Grade Your Evidence, Not Your Confidence

Earlier I found the one rule that survived a model-offloading experiment: verify the artifact, never the account. The last post turned the same rule on instructions: make the expectation checkable, so the work can fail against it. This one turns it on your own findings. Same discipline, third surface: bookkeeping. Trust facts, not emotion.

A technical finding says “I know that the migrated query returns identical results.” That single word, know, hides three completely different things. It might mean:

I ran both versions and diffed the bytes.
I read the source and it clearly does the same thing.
I’ve done this a hundred times and I’m confident.

That’s the ambiguity of our language. They carry wildly different certainty, and it collapses them into one word. The reader can’t tell which one you meant. Six months later, neither can you, when a decision built on that finding turns out to be wrong and you go back to see what you actually knew.

Confidence is the wrong axis. Emotions do not substitute information. What matters is where the claim comes from: what kind of evidence sits under it. Certainty isn’t a property of the claim, it’s a property of its provenance. Move the question from “how sure am I” to “what kind of proof do I have” and two things happen. The claim becomes checkable by someone else, without having to trust you. Then the gaps become visible, because “I don’t actually know this” turns into a named state instead of a silent omission.

Three grades, by provenance

So grade every claim by its provenance. Three grades, kept strictly apart:

Executed. The system did the thing and I observed the output. I ran it, I saw the result, the bytes matched. This is the only grade that is actually proof.

Derived from source. I read the source and concluded it behaves a certain way. I did not watch it run. This looks like proof and is not. “The function obviously coerces the value there” is derived, however obvious it looks. Reading is not running.

Open. Neither. Assumption, experience, plausibility. Perfectly legitimate to hold, as long as it’s labelled as what it is and not smuggled in wearing the coat of the other two.

Open dressed as executed is its own quiet trap. I hit it in an eval once: a clean-looking pass record that was really an absence of observations, not proof. That is exactly what the grades exist to catch.

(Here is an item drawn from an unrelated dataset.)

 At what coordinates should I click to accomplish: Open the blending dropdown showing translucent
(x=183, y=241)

Three is enough. I have never needed a fourth, and every extra grade is one nobody uses. But the grade that trips people most often is the middle. Executed is honest by construction and open is honest by admission. Derived is in danger of self-deception: it feels like knowledge and costs nothing to assert. Most overclaiming is a derived reading quietly promoted to an executed fact.

A grade needs an anchor

A grade on its own is just another claim. So every graded statement carries its source with it. Something concrete a third party can follow to check the grade without asking me to vouch for it: a file and line, a test-run identifier, or best of all a commit. The grade is evaluable precisely because the anchor makes it checkable. Without the anchor, “executed” is a word I typed. With it, anyone can walk to the exact place and see whether the word holds.

The payoff is catching yourself, early

The payoff isn’t the tidy document afterwards. When you are forced to put a grade on every line, you cannot lie to yourself by accident. The moment you reach for “executed” and your hand stops because you only actually read it, that is the method working. It catches the overclaim at the source, in your own head, before it becomes a finding someone else builds on. This prevented self-deception is the point.

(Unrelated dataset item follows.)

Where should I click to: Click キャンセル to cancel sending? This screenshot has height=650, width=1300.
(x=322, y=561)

When it’s worth the overhead

The cost of the overhead isn’t always worth it. Work out what rests on the claim, and think ahead: use your past experience, your own habits, your peers’ habits, your company. A throwaway prototype? Probably overhead. Now, a “throwaway” prototype in an organisation where throwaway prototypes have a habit of quietly becoming the MVP, then the product nobody agreed to ship? A different question entirely, because now other people build on it and your later self has to trust it. The discipline is a tool, not a virtue. Applying it everywhere is its own kind of flexing.

The question a finding has to answer is “how do I prove each part, and can someone check that on their own, without a ‘trust me, I know’?”

Part of a loose series on checkable certainty. The last post turned the same rule on feedback and agent instructions.

Grade your evidence by where it came from, not by how sure you feel. A finding whose certainty grades are implicit is an opinion with footnotes.